◆ Required work: Beginning with the line that has "Телефон/E-mail (27, 2442)", please write out each remaining line of the listing below, word for word.

------ Records for processing ------

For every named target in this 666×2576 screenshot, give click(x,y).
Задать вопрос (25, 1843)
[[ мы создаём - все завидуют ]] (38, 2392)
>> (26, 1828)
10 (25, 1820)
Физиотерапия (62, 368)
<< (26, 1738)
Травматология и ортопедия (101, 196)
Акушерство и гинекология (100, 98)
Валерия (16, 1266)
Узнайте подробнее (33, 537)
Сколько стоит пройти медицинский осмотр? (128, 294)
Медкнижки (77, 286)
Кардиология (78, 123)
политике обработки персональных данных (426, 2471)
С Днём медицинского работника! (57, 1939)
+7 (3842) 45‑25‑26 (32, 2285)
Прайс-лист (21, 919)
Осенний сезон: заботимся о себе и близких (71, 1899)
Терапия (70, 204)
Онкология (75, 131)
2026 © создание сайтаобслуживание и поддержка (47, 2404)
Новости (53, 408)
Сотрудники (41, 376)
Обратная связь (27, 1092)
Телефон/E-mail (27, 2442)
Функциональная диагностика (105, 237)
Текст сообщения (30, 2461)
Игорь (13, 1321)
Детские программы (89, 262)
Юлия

------

◆ Expected answer:
Телефон/E-mail (27, 2442)
Функциональная диагностика (105, 237)
Текст сообщения (30, 2461)
Игорь (13, 1321)
Детские программы (89, 262)
Юлия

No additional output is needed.